I’m fascinated by the way announcers in video games work*. In MLB ’07 The Show, I remember the best name they would say was Yunieski. Something about Rex Hudler trying to pronounce the name of a Cuban with a first name that sounds like a Polish last name is just magic. He sounds like an old Yiddish woman. It was so enjoyable, in fact, that I placed my created player, Boof Marconi, on the Mariners just to hear Yunieski called to the plate.

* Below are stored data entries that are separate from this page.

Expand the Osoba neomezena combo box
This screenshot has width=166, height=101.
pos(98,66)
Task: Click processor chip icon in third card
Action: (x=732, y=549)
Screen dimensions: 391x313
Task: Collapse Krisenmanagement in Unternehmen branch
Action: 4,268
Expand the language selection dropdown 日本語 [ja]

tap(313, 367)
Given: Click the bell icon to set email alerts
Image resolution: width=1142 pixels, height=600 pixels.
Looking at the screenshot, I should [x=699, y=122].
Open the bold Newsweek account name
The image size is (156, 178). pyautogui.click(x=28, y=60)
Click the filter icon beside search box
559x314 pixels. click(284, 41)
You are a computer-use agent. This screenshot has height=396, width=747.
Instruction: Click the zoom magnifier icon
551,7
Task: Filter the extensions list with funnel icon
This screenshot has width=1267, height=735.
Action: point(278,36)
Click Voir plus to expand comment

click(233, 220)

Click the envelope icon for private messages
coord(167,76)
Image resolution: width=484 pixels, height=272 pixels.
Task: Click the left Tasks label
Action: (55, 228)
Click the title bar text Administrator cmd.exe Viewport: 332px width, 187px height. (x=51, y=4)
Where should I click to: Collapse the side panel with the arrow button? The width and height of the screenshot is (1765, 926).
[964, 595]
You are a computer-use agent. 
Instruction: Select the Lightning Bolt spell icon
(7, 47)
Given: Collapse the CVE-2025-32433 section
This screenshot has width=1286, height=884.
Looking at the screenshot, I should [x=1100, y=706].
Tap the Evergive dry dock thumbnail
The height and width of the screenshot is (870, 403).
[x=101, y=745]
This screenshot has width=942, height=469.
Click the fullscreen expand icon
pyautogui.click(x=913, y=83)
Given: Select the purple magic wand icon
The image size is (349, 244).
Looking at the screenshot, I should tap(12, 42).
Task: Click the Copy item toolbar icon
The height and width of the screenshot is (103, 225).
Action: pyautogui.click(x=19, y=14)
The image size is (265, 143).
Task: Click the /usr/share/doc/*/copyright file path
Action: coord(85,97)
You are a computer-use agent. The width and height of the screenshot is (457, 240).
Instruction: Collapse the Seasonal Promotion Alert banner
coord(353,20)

* Probably the best video game name, though is Eric Piatkowski of the LA Clippers in NBA 2001 on the Dreamcast. Don’t know who the announcer was, but since EP was pretty much a scrub on the bench of the worst team in the league they only recorded the announcer saying the name one way: orgasmically. Thing was, thru some sort of computer glitch, Piatkowski was the best 3 point shooter in the game. Unfortunately he couldn’t do much of anything else, which would lead to this happening about 20 times a game: “PIATKOWSKI!!!! …turns it over…”
So, immediately after I found out that we got ourselves a new starting shortstop, I thought: We got ourselves a new starting shortstop!!
Wait…
Oh…
Well, so we didn’t get Circa ’99 Nomar. Oh, well…Plus I’m sure we’ll still be able to finagle a way to get Old Stumpy* get in a few licks at short every 7-9th inning. Sigh…such is life…such is Mango.
* This is my new Tony Pena Jr. nickname. I’ve already gone thru TPJ and TP-Va-jay-jay, but I think regarding him as a player who could tear his left leg off (leaving him with a stump…see??), swing it, and have better offensive numbers fits the bill a little better.
We all know that Dayton’s had a hard-on for Uni since he got into town. He famously tried to pry him away from the M’s in 2007 by dangling Billy Butler out there. Saved only by the grace of somebody else’s stupidity for once, Seattle declined.
I’m not going to go ballistic and say this is the worst trade in the history of the franchise, or put my loyalty and fanhood out to pasture. This is just another dumb move by an excruciatingly dumb franchise…I’ll live.
It’s not all bad news around the KC Playhouse today, though. We can all rest easy in knowing that DMGM’s other man-crush is on a plane to NY and not Boston right now. Seems as if the Mets are the Lucky Pierres in the Frenchy sweepstakes. While I’m glad Francoeur won’t be suiting up for the Royals, it does leave us short in what apparently is this team’s quest to have the lowest OBP in the history of major league baseball.
I keep thinking that one of these days Miguel Olivo is going to walk up to the plate, take one pitch, tip his hat to the pitcher, and say, “Eeh…don’t waste your time. I’ll just walk back to the dugout right now.”
But with Betancourt no risk to be anywhere near the top of the team in HR numbers, and with a better chance for him to learn Farsi from a chimpanzee than learn what “the strike zone” is, I think I need to update my fantasy.